### Work to be completed
An exact transcript of the records is what this task asks for.

### Records for this task
● ● ● ● ●

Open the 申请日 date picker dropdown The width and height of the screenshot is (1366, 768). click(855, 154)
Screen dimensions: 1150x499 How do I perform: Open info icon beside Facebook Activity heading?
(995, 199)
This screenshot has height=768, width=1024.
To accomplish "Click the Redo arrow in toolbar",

● ● ● ● ●

### Problem solution
Open the 申请日 date picker dropdown The width and height of the screenshot is (1366, 768). click(855, 154)
Screen dimensions: 1150x499 How do I perform: Open info icon beside Facebook Activity heading?
(995, 199)
This screenshot has height=768, width=1024.
To accomplish "Click the Redo arrow in toolbar",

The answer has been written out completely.